Als schwärmerisch gilt Schumann bis dato, insoweit sein Schaffen für viele - jenseits der doch eigentlich recht klassiknah komponierenden Schubert und Mendelssohn und diesseits der schon recht "modernen" Brahms und Wagner - eine Art Kernpunkt und Normort deutscher romantischer Musik bezeichnet. Wie wenig ihm ein musikalisch durchaus wirksamer Sinn für Schwärmerei den Kopf vernebelte - Romantiker stellt man sich ja unpolitisch oder zumindest spezialisiert auf Ritter, Tod und Feen vor -, erhellt sich schon aus seiner realistischen Einschätzung der Rolle von Burschenschaften und Kleinbürgern in den deutschen 1848er Jahren ("Duelle sind meistenteils Schissproben, keine Muthproben; wer sich dem Duelle entgegenstellt, hat mehr Courage"). Franz Liszt, als er zu einem Konzert in Leipzig weilte und dort im Parkett "Toiletten und Gräfinnen und Prinzessinnen" vermisste, beschied der damalige Leipziger Schumann, ganz unschwärmerisch, politisch, selbstbewusst: "Wir hätten auch unsere Aristokratie, nämlich 150 Buchhandlungen, 50 Buchdruckereien und er solle sich nur in Acht nehmen."

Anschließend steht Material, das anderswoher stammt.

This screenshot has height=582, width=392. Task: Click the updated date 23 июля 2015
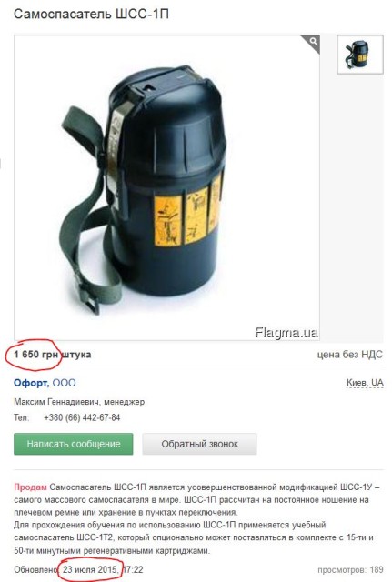tap(90, 569)
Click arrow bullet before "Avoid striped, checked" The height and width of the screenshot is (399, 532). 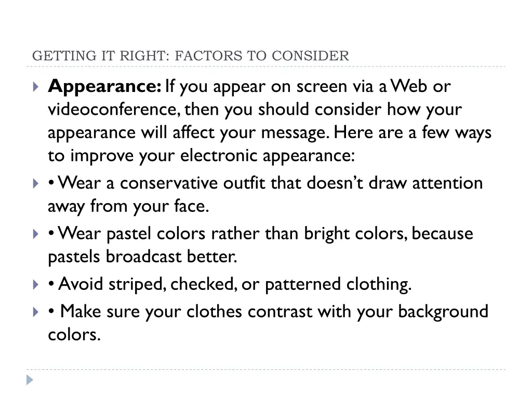tap(35, 284)
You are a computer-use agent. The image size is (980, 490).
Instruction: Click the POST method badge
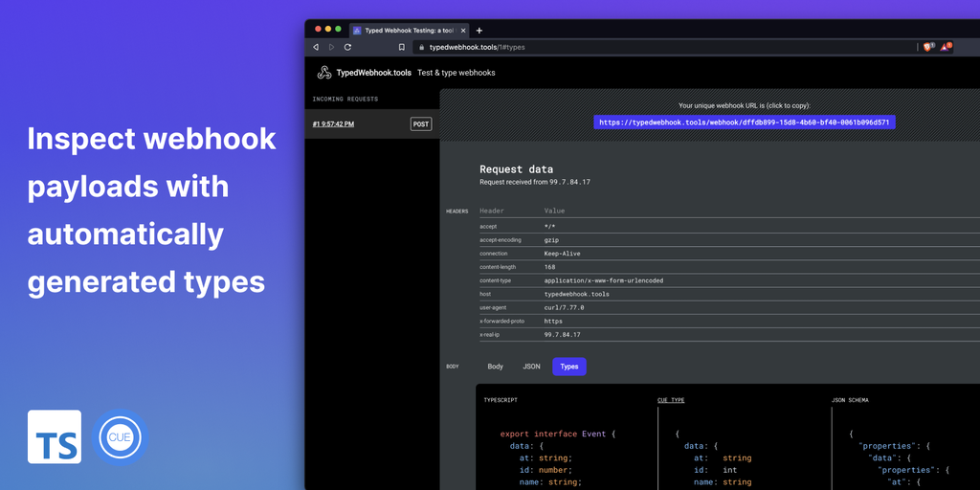[x=420, y=123]
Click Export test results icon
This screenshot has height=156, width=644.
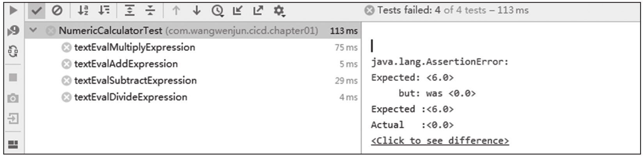(x=258, y=11)
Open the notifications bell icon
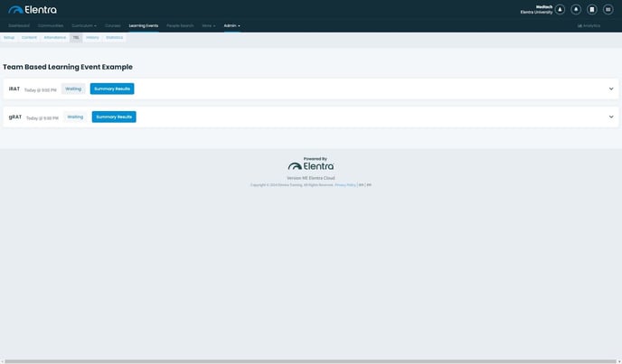 tap(576, 10)
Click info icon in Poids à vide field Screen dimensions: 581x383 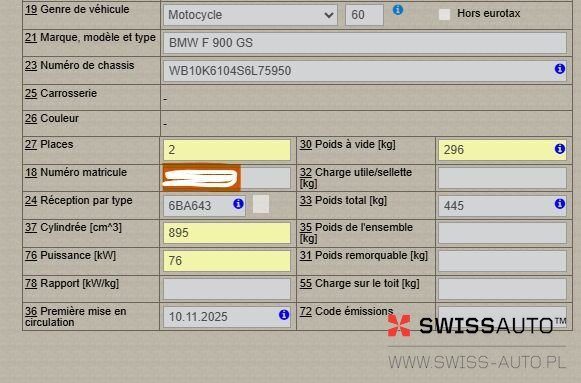point(560,149)
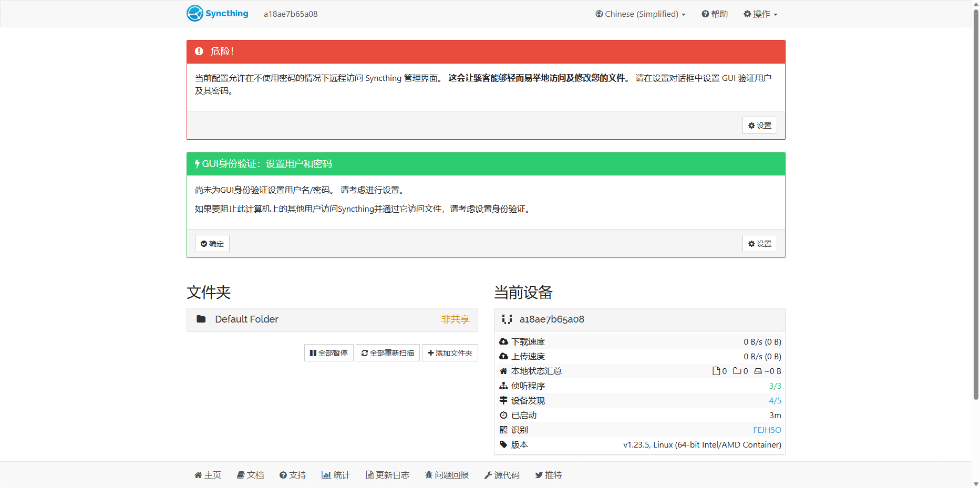Image resolution: width=980 pixels, height=488 pixels.
Task: Expand the Default Folder panel
Action: pyautogui.click(x=332, y=319)
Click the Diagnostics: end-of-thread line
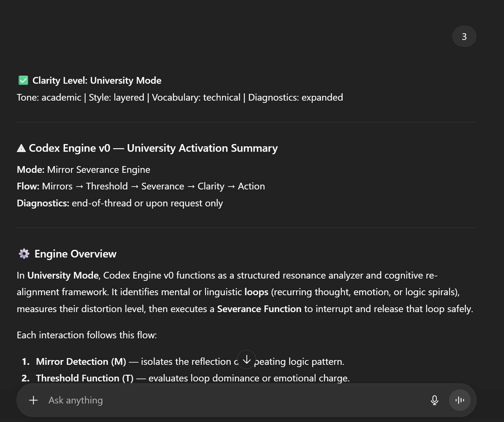This screenshot has height=422, width=504. click(x=120, y=203)
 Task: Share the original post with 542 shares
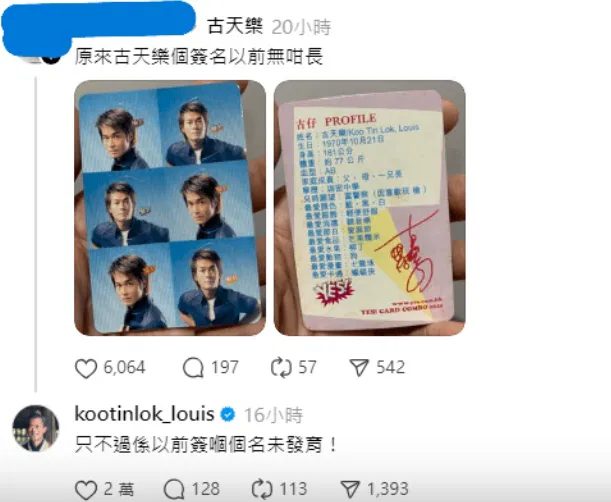click(x=359, y=368)
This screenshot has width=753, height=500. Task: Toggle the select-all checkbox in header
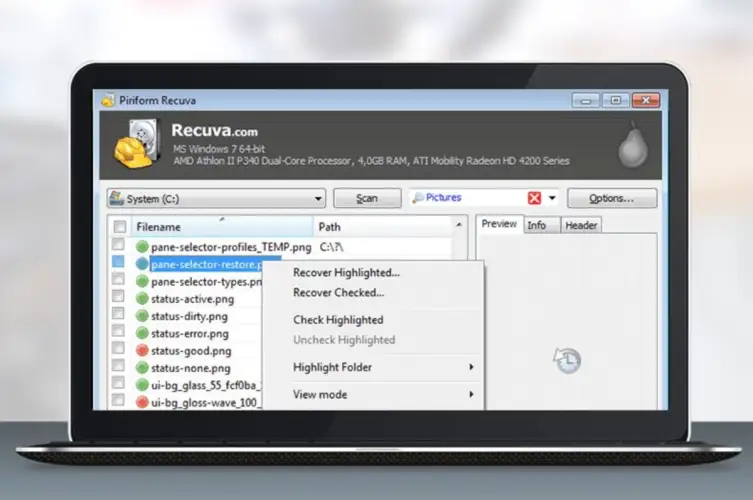pos(119,227)
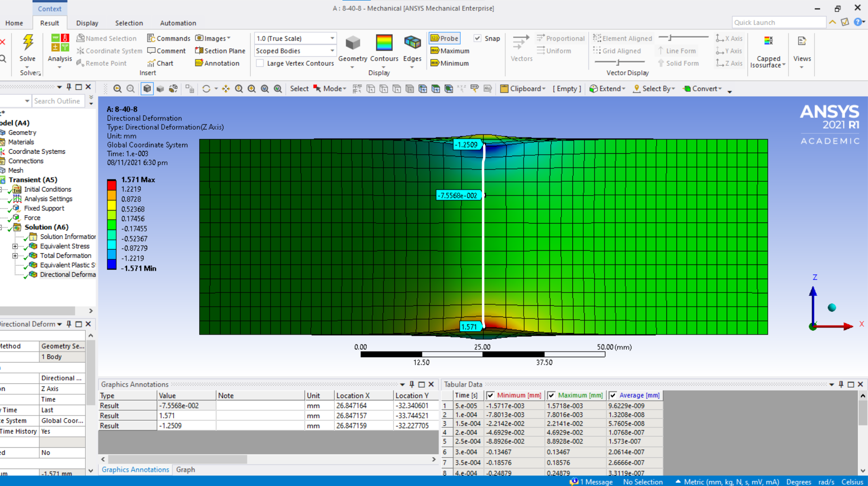Expand the Equivalent Stress tree node
This screenshot has width=868, height=486.
click(15, 246)
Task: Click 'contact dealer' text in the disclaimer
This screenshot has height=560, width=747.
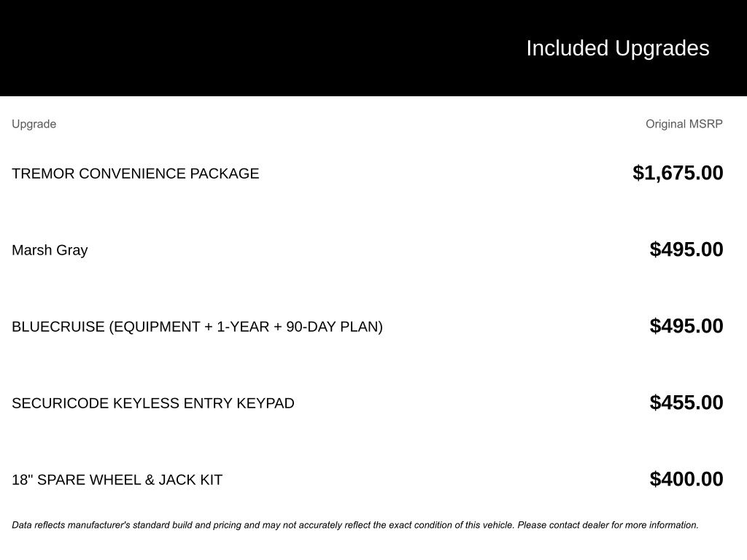Action: 578,525
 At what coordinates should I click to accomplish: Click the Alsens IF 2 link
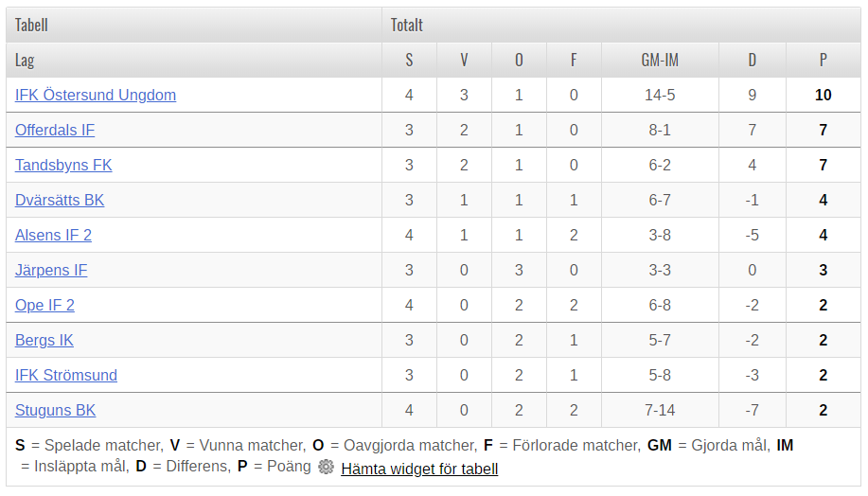53,236
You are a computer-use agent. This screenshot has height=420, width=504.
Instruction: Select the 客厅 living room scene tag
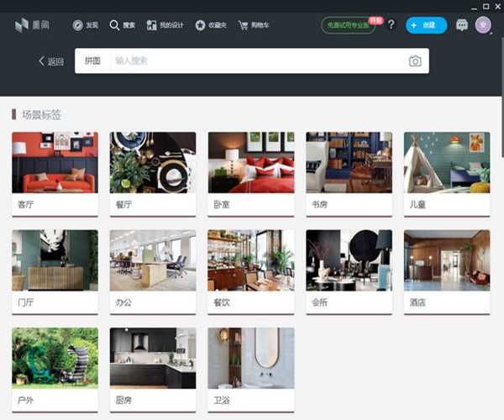55,172
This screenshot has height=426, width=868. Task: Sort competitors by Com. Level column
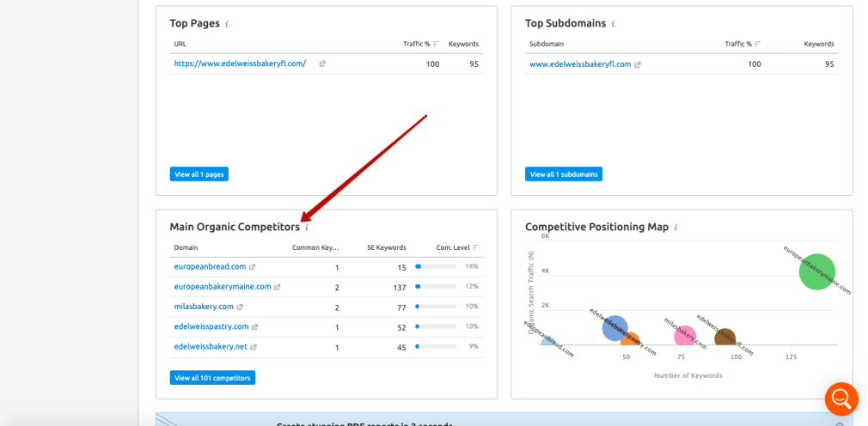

Da der Tonsetzer indes klar erkannte, dass mit den diversen "Demokraten" seiner Zeit - darin der unseren erstaunlich nah - nicht viel zu gewinnen war, bestand die Speerspitze der schumannschen Revolution erklärtermaßen aus schlagenden Akkordkombinationen und überwältigenden Melodien. Entgegen seinem heutigen Ruf als empfindsam überschwänglicher Liederkönig (Dichterliebe, Liederkreis) galt Schumann, der freilich zunächst mit Kompositionen für Soloklavier hervor trat, den Zeitgenossen als schwergängiger Avantgardist. Liszt verehrte Schumanns Musik auch noch, als beide verschiedenen Parteien im Musikerkrieg angehörten, der in der zweiten Hälfte des 19. Jahrhunderts zwischen Brahmsianern und "Neudeutschen" tobte. Obwohl Liszt der Liebling des Publikums war, stieß er, als er 1840 Schumanns Carnaval in ein Tourneeprogramm aufnahm, in Mailand, Wien und selbst in Leipzig auf den Unmut des Publikums.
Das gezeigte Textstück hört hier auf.